Denver City Tramway Co. v. Brier

60 Colo. 235 | Colo. | 1915

Mr. Justice Hill

delivered the opinion of the court.

The defendant in error (hereinafter called the plaintiff), secured a judgment against the plaintiff in error, a street railway company operating in Denver, (hereinafter called the defendant), for $1857.5.0, damages for injuries alleged to have been sustained by him upon account, as he claims, without just cause, excuse or provocation, of his being unlawfully struck, beaten, and forcibly and violent ejected from one of the defendant’s cars, while lawfully thereon, by one of the defendant’s employes, namely, the conductor in charge of the car.

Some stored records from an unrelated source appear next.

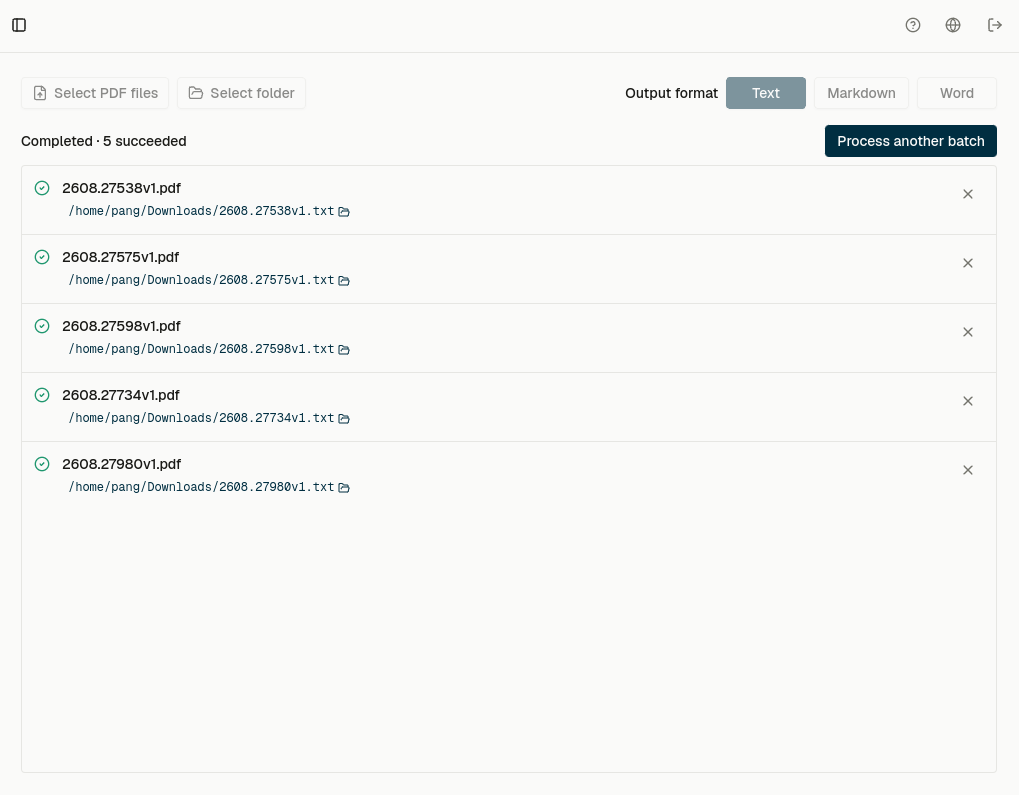Viewport: 1019px width, 795px height.
Task: Open the help question mark icon
Action: 912,25
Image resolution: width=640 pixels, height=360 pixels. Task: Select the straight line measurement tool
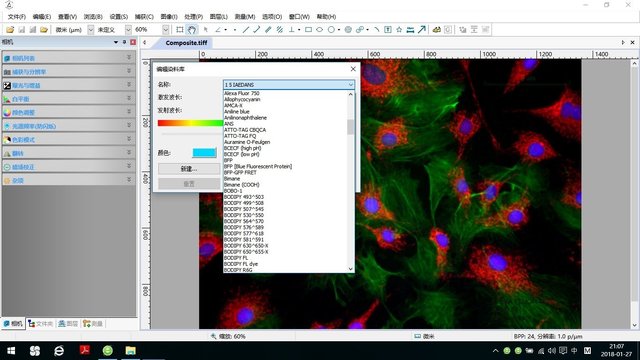[x=246, y=29]
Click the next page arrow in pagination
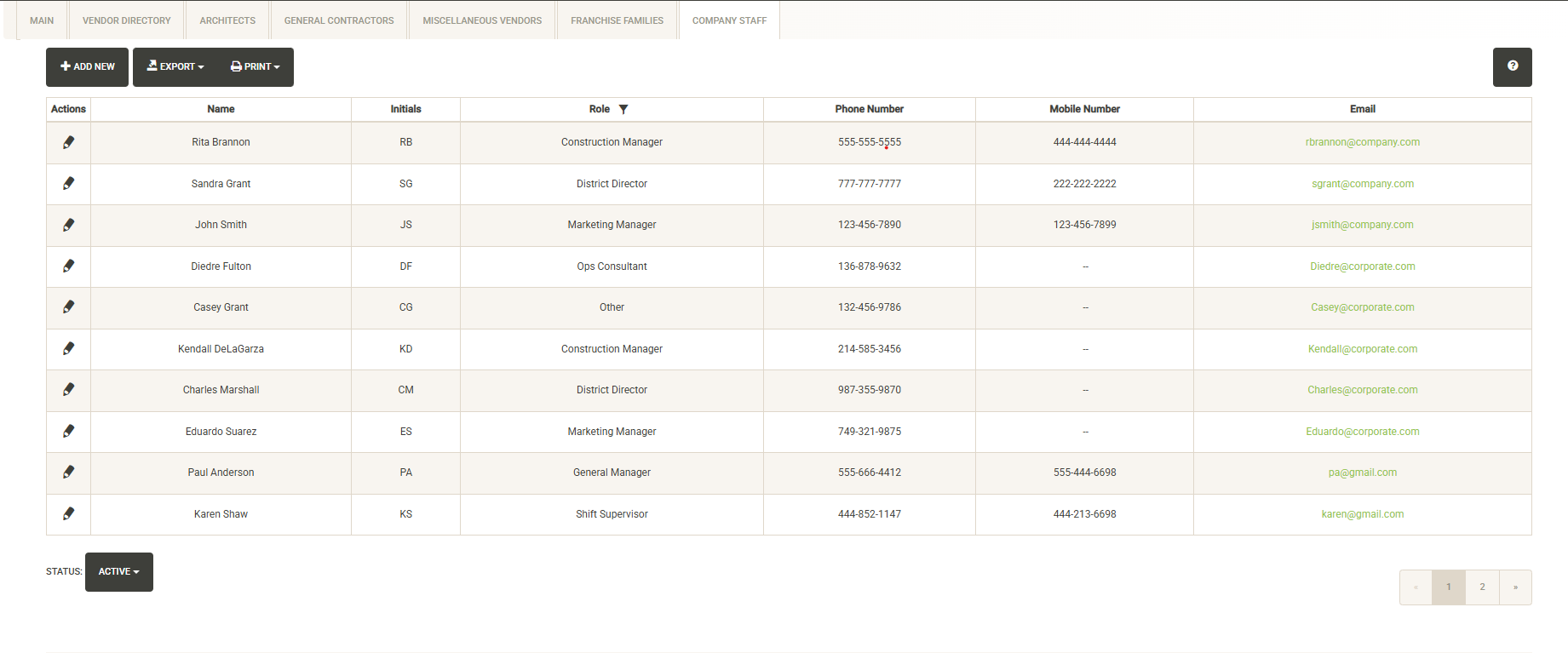 point(1515,587)
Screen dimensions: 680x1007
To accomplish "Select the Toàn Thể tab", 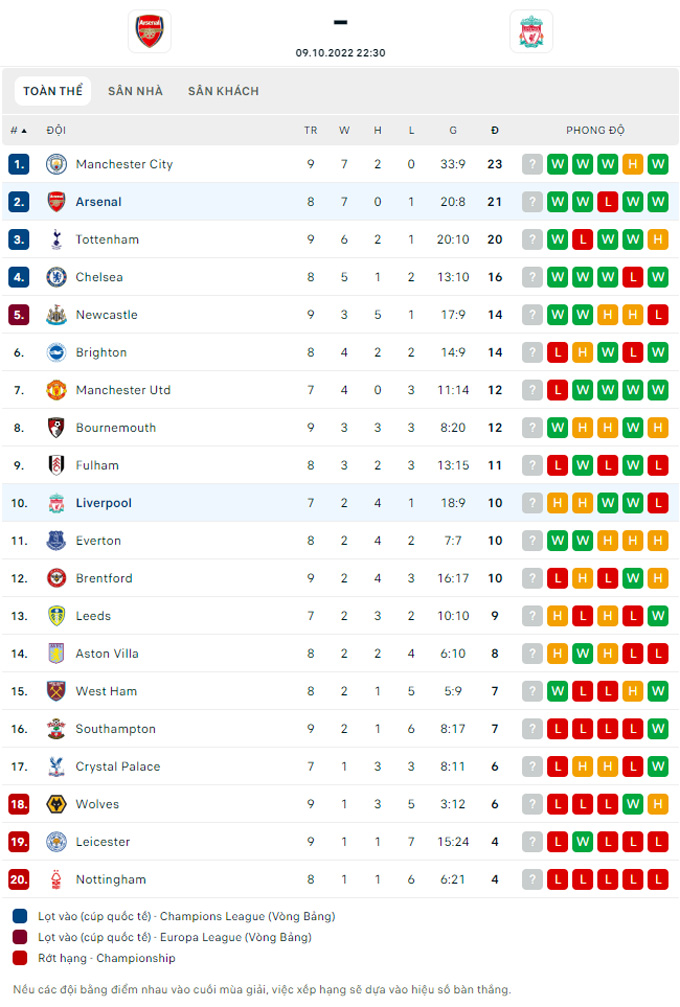I will (x=53, y=91).
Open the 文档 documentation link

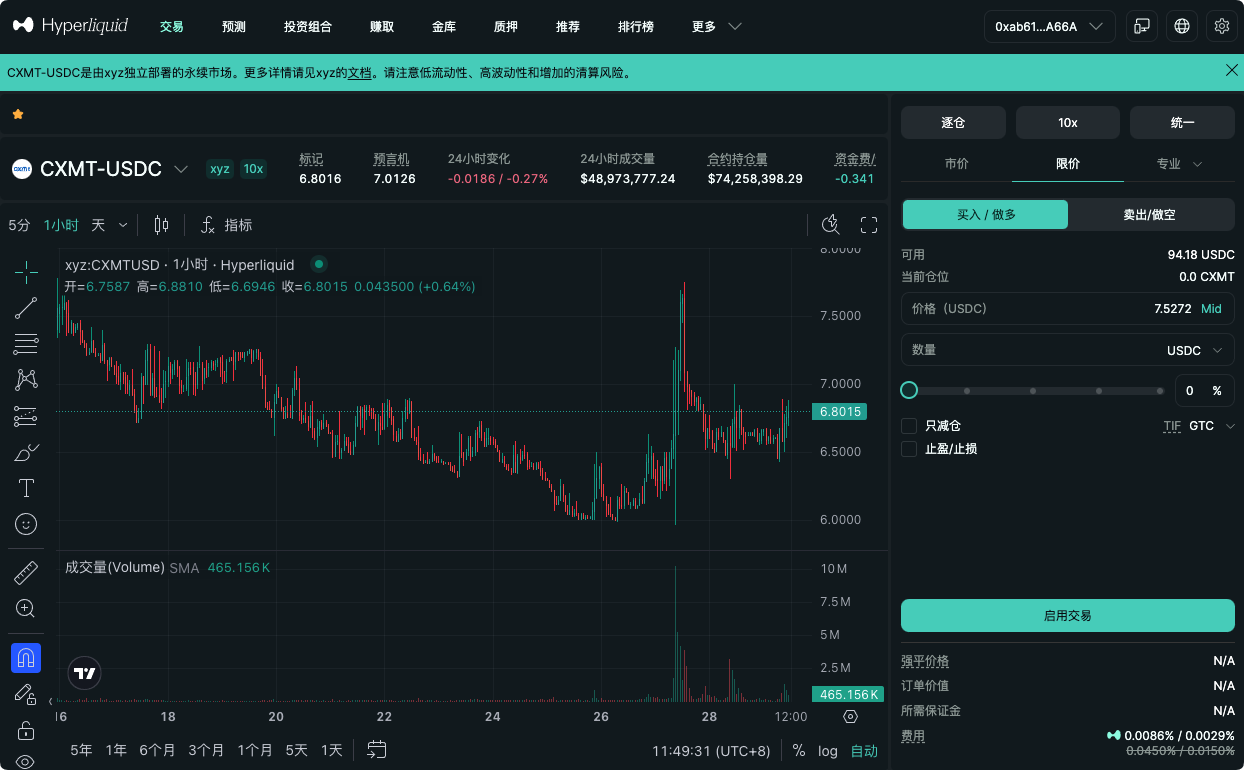pos(359,73)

In its motion for a new trial, the company set forth newly discovered evidence. This consists of the affidavits of two persons to the effect that one Jacob Schwartz, who had testified that he was on the car at the time of the alleged altercation, etc., and who gave a detailed version thereof, had, in substance, stated to them that he was not on the car at the time, but that he had been offered and expected to receive remuneration for testifying; that the case was a frame-up in the nature of a conspiracy, etc., to mulct the company in damages. One of these affiants states, that he has known Schwartz for three years; that when talking to him about working for him, after Schwartz had made him a good offer, much better than he was then getting, for cleaning windows (which' business Schwartz was engaged in), that Schwartz replied he would tell him a secret, viz: that he was going to be a witness in a case against the car company, and that he, Schwartz, was going to have some money from the man who had a case against the car company; that as soon as this man won that case against the company, he, Schwartz, would have $300 sure; that he further stated that he, Schwartz, was not on the car in question, but that that would make no *237difference, he would get the money anyway. The affiant further stated that he did not know the man who had the case against the car company, but that Schwartz stated that this man was a shoemaker. The other affiant states, that he has known Schwartz for .seven or eight years; that when he was riding on a Larimer Street car on his way home he met Schwartz, who was on the car when affiant got on at Fourteenth and Lawrence; that they sat together; that he asked Schwartz where he was going over that way, in view of the fact that affiant knew Schwartz did not live on Colfax; that Schwartz replied, in substance, that he was going over to see a' party to get some money for being a witness; that a little later, during the conversation, Schwartz stated, in substance, that a fellow didn’t need to clean windows, when he could make $150 a day. Affiant stated, that the impression given him was that Schwartz was going to get $150 for being a witness in some case; that Schwartz stated that he was going to get off at Irving street; that he did not tell him what case he was a witness in and affiant didn’t ask him.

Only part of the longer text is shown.